◆ Record excerpts
################

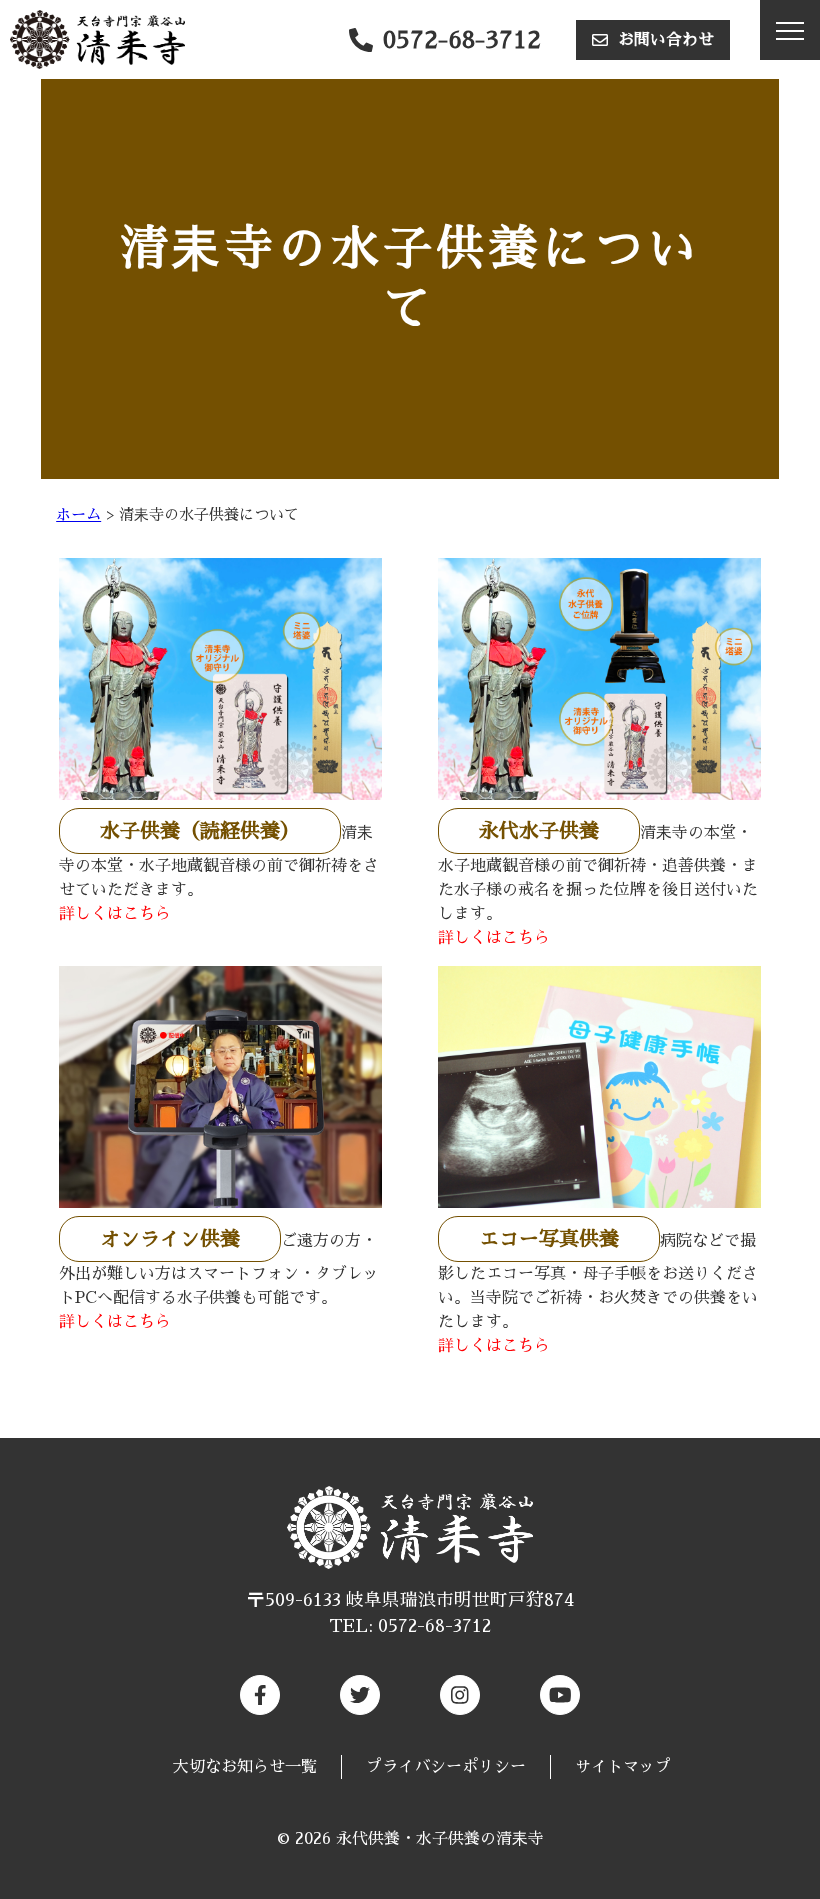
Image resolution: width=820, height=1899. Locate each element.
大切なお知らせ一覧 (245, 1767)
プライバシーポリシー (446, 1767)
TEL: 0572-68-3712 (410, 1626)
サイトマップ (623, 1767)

################

◆ Problem details
Retype the entries above word for word, minus any images.

◆ Task response
Image resolution: width=820, height=1899. Locate each element.
大切なお知らせ一覧 (245, 1767)
プライバシーポリシー (446, 1767)
TEL: 0572-68-3712 (410, 1626)
サイトマップ (623, 1767)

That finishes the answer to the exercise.